Disability Discrimination at the Workplace FAQ and your Legal Rights

k2061855.jpgQ: I am a pharmaceutical drug representative who recently underwent chemotherapy. After returning to work, my employer took away many of my important clients and refused to accommodate my disability caused by my health condition. What can I do?

This is a great question this month because October is National Disability Employment Awareness Month which celebrates and takes note of the contributions made by workers with disabilities. Our experienced Disability Discrimination Attorneys at Villanueva and Sanchala are great believers in the idea that individuals who can work, be productive and contribute to our economy should be accommodated. At any point in time, the healthiest individual can be affected by a life altering disability.

Our Disability Discrimination Attorneys have been following a lawsuit that the EEOC recently filed against one the nations largest garment manufacturers, American Apparel, Inc. American Apparel employs over 5,000 people in the U.S., another 5,000 globally and operates over 285 retail stores. The EEOC has alleged that American Apparel fired a disabled garment worker while he was on medical leave for cancer treatment. The worker properly submitted documentation requesting medical leave for chemotherapy, which American Apparel granted. However, after the worker returned to work, the company told him they had no position available for him and terminated his employment.

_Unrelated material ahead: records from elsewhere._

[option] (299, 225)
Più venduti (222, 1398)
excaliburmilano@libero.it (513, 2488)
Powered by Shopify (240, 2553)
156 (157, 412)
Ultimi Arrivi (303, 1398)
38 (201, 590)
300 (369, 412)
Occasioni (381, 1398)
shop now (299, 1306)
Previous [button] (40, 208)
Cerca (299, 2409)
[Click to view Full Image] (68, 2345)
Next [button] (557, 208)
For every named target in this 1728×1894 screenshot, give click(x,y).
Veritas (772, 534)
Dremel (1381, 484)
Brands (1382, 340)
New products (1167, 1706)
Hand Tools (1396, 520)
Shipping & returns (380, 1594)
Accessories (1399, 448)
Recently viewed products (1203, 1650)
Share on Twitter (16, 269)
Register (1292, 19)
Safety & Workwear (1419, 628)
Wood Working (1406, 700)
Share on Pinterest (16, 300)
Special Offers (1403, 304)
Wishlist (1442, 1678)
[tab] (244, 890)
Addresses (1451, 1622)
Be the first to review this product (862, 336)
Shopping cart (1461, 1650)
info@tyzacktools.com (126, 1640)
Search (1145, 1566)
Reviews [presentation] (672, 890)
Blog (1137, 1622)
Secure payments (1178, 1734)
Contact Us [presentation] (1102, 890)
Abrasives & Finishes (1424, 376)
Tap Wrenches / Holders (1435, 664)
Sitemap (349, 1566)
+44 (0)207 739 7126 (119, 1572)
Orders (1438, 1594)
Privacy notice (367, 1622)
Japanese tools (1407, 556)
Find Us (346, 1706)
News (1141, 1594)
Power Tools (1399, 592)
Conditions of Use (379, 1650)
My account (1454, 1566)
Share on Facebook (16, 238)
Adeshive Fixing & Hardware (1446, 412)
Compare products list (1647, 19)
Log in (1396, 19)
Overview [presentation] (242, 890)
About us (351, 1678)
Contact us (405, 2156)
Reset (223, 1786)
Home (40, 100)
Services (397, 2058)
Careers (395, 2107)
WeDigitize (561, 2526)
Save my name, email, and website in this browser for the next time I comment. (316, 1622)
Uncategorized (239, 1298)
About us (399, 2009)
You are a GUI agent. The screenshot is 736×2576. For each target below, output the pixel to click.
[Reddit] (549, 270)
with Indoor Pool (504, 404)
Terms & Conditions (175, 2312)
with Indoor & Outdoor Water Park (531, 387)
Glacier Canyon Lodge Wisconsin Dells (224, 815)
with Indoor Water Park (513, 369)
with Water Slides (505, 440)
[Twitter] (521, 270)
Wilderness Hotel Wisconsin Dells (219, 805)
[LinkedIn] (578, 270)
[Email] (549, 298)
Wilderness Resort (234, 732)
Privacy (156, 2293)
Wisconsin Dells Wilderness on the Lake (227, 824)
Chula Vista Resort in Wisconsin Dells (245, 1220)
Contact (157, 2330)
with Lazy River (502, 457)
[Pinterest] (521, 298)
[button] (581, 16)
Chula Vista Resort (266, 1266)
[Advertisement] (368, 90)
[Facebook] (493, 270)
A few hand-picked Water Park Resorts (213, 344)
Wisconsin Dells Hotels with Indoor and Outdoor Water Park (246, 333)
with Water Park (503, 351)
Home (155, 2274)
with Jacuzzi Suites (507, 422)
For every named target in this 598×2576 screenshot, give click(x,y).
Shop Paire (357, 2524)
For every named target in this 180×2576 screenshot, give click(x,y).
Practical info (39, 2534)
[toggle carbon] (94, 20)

The EEOC has charged American Apparel with not even examining any options for accommodating the worker and denying his request for reasonable accommodation. The EEOC has alleged that American Apparel illegally fired him because of his disability, in direct violation of the Americans with Disabilities Act ("ADA")

The EEOC has stated that "Workers with disabilities cannot be cast off at the first sign of a disability related issue." On behalf of the worker, the EEOC is seeking back pay, compensatory damages, punitive damages and injunctive relief to prevent such future discrimination.